Sylvio era mesmo um gestor totalmente inusitado para a Natal da segunda metade da década de 40. Ele também costumava se afastar das discussões provincianas para jogar tênis, velejar, bater pelada de futebol na praia e derrubar boi em vaquejadas no interior.

Registros sobre o perfil de Sylvio e sua administração podem ser encontrados no acervo doado a Fundação José Augusto (FJA). Catalogado pela Grupo Estudos da Modernidade, do Departamento de História da UFRN, o acervo reúne mais de cinco mil documentos, entre fotografias, correspondências, dados administrativos, medalhas esportivas, recortes de jornais, dentre outros.

“Do CEDOC o arquivo de Sylvio só não é maior que o de Newton Navarro. O acervo chegou tão organizado que revela a preocupação do gestor com a preservação de sua memória”, diz Antônio Macena, aluno de História que atuou na parte final de catalogação do material. “Ele tinha grande cuidado com sua memória de esportista e a memória iconográfica de Natal. Há várias imagens da cidade durante a realização de suas obras. O Sylvio estudou em Londres, berço da modernidade, isso influenciou muito ele. Quando chega em Natal, ele imprime seu pensamento, dando uma nova paisagem urbana à capital, ligando-a ao mar e às dunas, quando na época ela estava mais relacionada ao centro”. Além de doar o acervo de Sylvio, a família também doou estantes volantes para a FJA.

Em Pirangi, com o amigo Câmara Cascudo. Família Pedroza era proprietária do terreno onde está o maior cajueiro do mundo

Amizade com Cascudo

Neta de Câmara Cascudo, Daliana ressalta a grande amizade de seu avô com Sylvio. “Foi uma relação importante para ambos. Cascudo ajudou Sylvio a ser aceito em alguns círculos sociais da cidade, e Sylvio fez de Cascudo o historiador de Natal”, diz Daliana. Foi Sylvio que encomendou e bancou, enquanto prefeito, a publicação da obra “História da Cidade do Nata”, lançada em 1947.
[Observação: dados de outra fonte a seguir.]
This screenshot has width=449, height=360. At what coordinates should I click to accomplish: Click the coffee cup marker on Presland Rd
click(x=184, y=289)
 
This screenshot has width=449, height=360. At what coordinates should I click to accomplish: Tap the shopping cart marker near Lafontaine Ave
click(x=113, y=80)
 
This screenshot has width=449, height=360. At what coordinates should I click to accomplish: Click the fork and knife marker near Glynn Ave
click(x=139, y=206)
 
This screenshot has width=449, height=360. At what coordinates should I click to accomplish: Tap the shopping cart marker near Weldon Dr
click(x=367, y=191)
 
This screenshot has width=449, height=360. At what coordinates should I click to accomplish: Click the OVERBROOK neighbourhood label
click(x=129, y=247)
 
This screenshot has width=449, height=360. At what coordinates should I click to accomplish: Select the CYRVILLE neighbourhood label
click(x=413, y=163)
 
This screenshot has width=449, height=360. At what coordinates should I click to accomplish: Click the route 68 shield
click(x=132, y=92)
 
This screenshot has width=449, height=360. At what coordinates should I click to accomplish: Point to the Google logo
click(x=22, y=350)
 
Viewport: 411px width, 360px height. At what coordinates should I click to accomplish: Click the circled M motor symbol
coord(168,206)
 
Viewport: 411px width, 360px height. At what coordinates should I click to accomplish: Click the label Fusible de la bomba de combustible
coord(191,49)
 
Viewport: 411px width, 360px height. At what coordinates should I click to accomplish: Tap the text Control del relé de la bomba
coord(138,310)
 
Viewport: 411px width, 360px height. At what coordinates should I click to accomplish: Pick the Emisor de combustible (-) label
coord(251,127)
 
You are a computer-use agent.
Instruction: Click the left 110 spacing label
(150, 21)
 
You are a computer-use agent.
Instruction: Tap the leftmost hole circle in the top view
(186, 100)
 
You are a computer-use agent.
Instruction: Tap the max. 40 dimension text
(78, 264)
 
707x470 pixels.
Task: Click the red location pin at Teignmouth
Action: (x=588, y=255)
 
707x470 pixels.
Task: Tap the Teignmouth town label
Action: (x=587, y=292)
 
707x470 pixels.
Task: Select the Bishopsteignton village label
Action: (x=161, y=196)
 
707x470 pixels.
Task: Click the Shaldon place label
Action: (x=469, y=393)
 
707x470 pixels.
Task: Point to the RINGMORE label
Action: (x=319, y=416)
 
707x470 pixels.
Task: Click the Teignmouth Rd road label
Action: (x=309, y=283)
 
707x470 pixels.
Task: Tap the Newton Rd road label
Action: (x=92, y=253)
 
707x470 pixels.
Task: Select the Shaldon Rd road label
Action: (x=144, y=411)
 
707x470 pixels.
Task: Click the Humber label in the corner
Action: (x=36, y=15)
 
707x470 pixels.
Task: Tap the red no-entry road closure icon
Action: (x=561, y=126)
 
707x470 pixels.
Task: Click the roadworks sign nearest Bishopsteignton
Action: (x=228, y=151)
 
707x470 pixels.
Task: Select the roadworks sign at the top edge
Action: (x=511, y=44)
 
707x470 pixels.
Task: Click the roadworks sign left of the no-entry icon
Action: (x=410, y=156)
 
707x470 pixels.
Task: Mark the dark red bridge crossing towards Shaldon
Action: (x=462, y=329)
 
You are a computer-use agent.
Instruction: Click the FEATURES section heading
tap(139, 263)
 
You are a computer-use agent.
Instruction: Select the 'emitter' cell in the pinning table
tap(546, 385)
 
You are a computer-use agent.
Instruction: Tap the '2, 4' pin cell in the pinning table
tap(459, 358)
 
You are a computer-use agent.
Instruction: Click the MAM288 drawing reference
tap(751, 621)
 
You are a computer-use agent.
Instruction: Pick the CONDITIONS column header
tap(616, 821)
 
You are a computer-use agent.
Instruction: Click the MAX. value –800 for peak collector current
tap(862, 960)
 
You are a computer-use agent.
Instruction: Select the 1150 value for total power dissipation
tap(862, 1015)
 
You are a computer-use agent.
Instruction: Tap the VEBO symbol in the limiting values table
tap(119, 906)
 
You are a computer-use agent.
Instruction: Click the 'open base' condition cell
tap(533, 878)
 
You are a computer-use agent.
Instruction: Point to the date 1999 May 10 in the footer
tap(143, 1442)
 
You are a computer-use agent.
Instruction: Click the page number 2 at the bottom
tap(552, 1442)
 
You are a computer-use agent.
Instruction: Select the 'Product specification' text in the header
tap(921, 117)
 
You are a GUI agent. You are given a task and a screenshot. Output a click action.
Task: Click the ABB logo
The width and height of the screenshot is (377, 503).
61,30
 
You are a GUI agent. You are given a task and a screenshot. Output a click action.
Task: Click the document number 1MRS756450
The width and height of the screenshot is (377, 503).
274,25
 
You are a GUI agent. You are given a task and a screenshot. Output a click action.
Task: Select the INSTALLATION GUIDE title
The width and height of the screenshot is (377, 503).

Outro exemplo da preocupação de Sylvio com a história da cidade está na criação de um bairro nos arredores do Forte dos Reis Magos. Ele denominou o bairro de Santos Reis, devido a festa centenária que até hoje ocorre naquela área. Além disso, batizou as ruas do bairro com nomes de personalidades envolvidas com a fundação da cidade, como Jerônimo Albuquerque e Mascarenhas Homem.

Apoio ao esporte potiguar

Era notório para os natalenses a forte ligação de Sylvio Pedroza com o esporte. Enquanto governador, ele chegou a fazer a travessia Natal-Fortaleza num barco à vela, chamado de Boa Sorte. O feito foi noticiado pela imprensa local.

Foi enquanto governador também que Sylvio construiu o hoje batizado como Ginásio Sylvio Pedroza, no Atheneu. A obra foi um marco no desenvolvimento do esporte na capital potiguar e foi apontado à época como o primeiro ginásio coberto do Norte-Nordeste.

Sylvio Pedroza foi velejador e atleta de tênis: Aqui, na travessia Natal a Fortaleza

Juscelino e Jango

Depois da experiência como gestor do executivo municipal e estadul, Sylvio seguiu carreira em órgãos públicos federais, se distanciando de Natal. Seus acervo reúne diversos documentos do período que foi subchefe da casa civil nos governos Juscelino Kubitscheck e João Goulart.

Auxiliar de Sylvio nessa época, Manoel de Medeiros Brito conta que embora morando fora, em cidades como Rio de Janeiro e Brasília, o potiguar continuou mantendo contato com sua cidade de origem. “Ele era muito bem quisto em Natal. Apareceu bem novo, fez obras importantes que conquistaram a simpatia dos moradores. Manteve os laços”, diz.

Em meados dos anos 90, pouco antes de sua morte, Sylvio veio a Natal lançar seu livro de memórias “Pensamento e Ação: marcos de uma trajetória de governo”, sobre o período em que esteve à frente da Prefeitura de Natal e do Governo do Estado. Nesse período também foi eleito para a Academia Norte-Riograndense de Letras (ANRL), assumindo a cadeira nº 1, cujo patrono é Frei Miguelinho. Com relação a ANRL, foi Sylvio, na época de governador, que doou o terreno onde foi erguida a sede da instituição literária, na rua Mipibu, em Petrópolis.